_PROBLEM:_
Output every entry below exactly as it is written.

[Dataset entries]
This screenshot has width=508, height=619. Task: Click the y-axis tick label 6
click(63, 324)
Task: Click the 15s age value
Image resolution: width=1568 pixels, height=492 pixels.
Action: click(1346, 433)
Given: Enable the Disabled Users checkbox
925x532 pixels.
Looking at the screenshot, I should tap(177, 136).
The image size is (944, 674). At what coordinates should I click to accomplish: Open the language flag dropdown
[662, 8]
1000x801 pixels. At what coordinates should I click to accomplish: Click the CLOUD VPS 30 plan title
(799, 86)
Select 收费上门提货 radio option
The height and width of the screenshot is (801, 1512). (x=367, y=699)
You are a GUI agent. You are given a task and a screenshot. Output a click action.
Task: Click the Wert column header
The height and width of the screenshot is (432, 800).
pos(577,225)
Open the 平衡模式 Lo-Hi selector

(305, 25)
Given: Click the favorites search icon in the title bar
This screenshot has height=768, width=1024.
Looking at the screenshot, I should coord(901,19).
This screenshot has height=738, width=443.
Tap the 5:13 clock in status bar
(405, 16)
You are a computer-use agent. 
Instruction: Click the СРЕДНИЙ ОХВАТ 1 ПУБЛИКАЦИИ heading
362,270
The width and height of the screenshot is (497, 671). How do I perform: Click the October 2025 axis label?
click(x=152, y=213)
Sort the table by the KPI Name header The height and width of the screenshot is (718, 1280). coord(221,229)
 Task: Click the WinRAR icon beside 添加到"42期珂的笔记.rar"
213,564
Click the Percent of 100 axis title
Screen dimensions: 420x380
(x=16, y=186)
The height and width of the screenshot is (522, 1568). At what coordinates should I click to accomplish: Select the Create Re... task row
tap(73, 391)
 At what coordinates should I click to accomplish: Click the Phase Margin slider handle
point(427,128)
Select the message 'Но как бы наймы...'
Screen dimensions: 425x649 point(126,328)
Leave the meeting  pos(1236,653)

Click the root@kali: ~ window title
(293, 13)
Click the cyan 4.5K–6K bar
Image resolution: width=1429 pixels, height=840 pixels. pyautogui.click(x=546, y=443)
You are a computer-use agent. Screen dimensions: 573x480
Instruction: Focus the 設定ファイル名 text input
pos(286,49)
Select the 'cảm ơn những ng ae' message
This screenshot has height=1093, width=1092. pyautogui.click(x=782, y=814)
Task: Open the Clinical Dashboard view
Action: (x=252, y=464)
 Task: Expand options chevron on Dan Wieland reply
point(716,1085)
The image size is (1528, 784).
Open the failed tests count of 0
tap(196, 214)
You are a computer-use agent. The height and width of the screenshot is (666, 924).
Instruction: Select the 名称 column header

_REPLY:_
This screenshot has width=508, height=619. Task: Click the y-axis tick label 6
click(63, 324)
Task: Click the 15s age value
Image resolution: width=1568 pixels, height=492 pixels.
Action: click(1346, 433)
Given: Enable the Disabled Users checkbox
925x532 pixels.
Looking at the screenshot, I should tap(177, 136).
The image size is (944, 674). At what coordinates should I click to accomplish: Open the language flag dropdown
[662, 8]
1000x801 pixels. At what coordinates should I click to accomplish: Click the CLOUD VPS 30 plan title
(799, 86)
Select 收费上门提货 radio option
The height and width of the screenshot is (801, 1512). (x=367, y=699)
You are a GUI agent. You are given a task and a screenshot. Output a click action.
Task: Click the Wert column header
The height and width of the screenshot is (432, 800).
pos(577,225)
Open the 平衡模式 Lo-Hi selector

(305, 25)
Given: Click the favorites search icon in the title bar
This screenshot has height=768, width=1024.
Looking at the screenshot, I should coord(901,19).
This screenshot has height=738, width=443.
Tap the 5:13 clock in status bar
(405, 16)
You are a computer-use agent. 
Instruction: Click the СРЕДНИЙ ОХВАТ 1 ПУБЛИКАЦИИ heading
362,270
The width and height of the screenshot is (497, 671). How do I perform: Click the October 2025 axis label?
click(x=152, y=213)
Sort the table by the KPI Name header The height and width of the screenshot is (718, 1280). coord(221,229)
 Task: Click the WinRAR icon beside 添加到"42期珂的笔记.rar"
213,564
Click the Percent of 100 axis title
Screen dimensions: 420x380
(x=16, y=186)
The height and width of the screenshot is (522, 1568). At what coordinates should I click to accomplish: Select the Create Re... task row
tap(73, 391)
 At what coordinates should I click to accomplish: Click the Phase Margin slider handle
point(427,128)
Select the message 'Но как бы наймы...'
Screen dimensions: 425x649 point(126,328)
Leave the meeting  pos(1236,653)

Click the root@kali: ~ window title
(293, 13)
Click the cyan 4.5K–6K bar
Image resolution: width=1429 pixels, height=840 pixels. pyautogui.click(x=546, y=443)
You are a computer-use agent. Screen dimensions: 573x480
Instruction: Focus the 設定ファイル名 text input
pos(286,49)
Select the 'cảm ơn những ng ae' message
This screenshot has height=1093, width=1092. pyautogui.click(x=782, y=814)
Task: Open the Clinical Dashboard view
Action: (x=252, y=464)
 Task: Expand options chevron on Dan Wieland reply
point(716,1085)
The image size is (1528, 784).
Open the failed tests count of 0
tap(196, 214)
You are a computer-use agent. The height and width of the screenshot is (666, 924).
Instruction: Select the 名称 column header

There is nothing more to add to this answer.